RECORDS FOR THIS TASK -

— start —

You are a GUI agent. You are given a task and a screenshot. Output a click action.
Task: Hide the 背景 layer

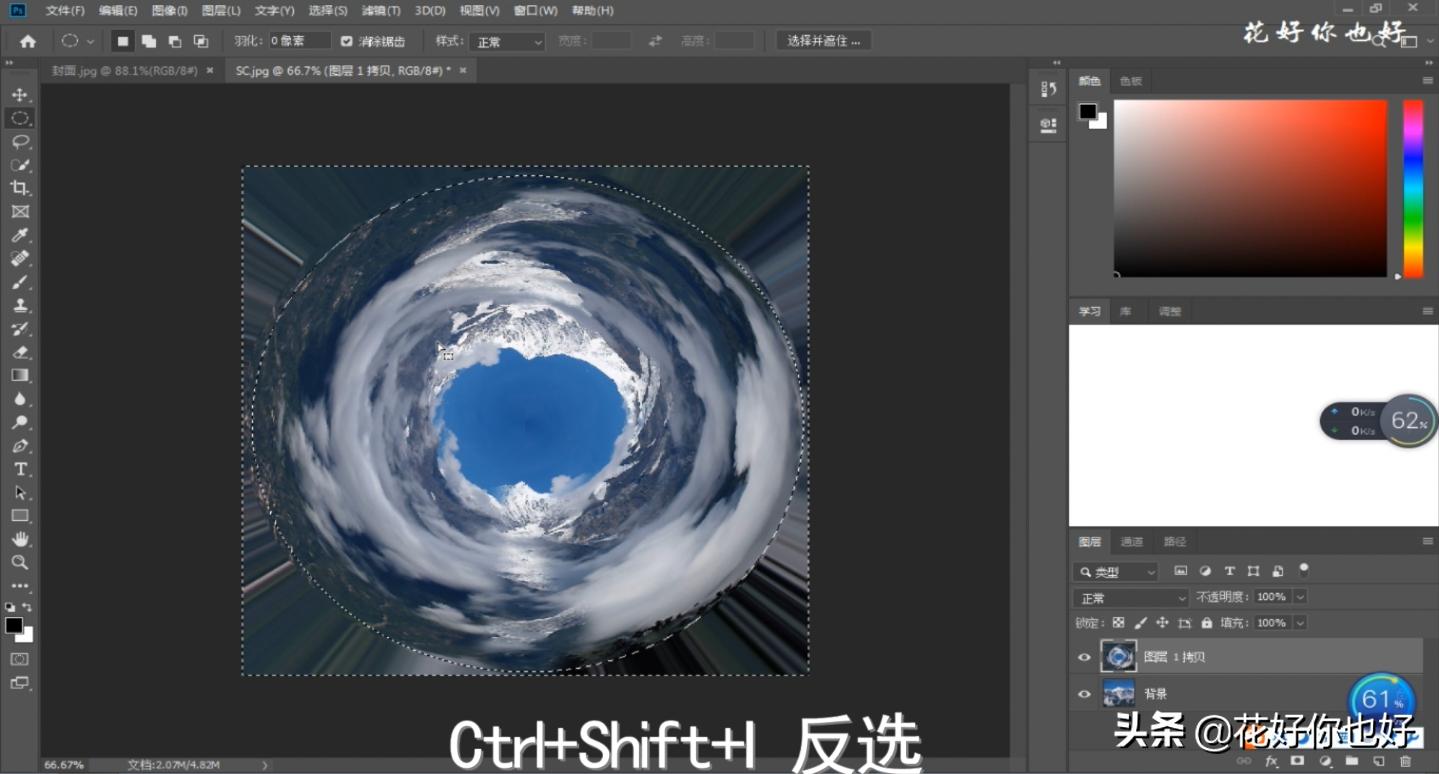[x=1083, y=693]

— end —
— start —

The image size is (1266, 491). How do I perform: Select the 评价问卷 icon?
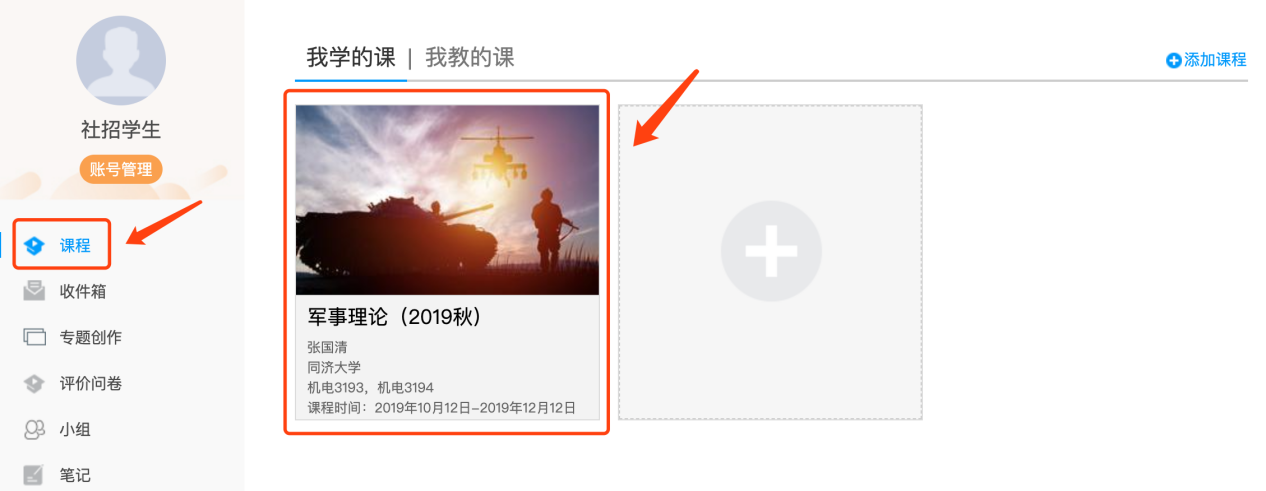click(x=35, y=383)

— end —

WHAT IS NEEDED -
Please reproduce the data between the lines holding "You are a GUI" and "[x=1083, y=693]", inclusive, without the pictures.

EXERCISE OUTPUT -
You are a GUI agent. You are given a task and a screenshot. Output a click action.
Task: Hide the 背景 layer

[x=1083, y=693]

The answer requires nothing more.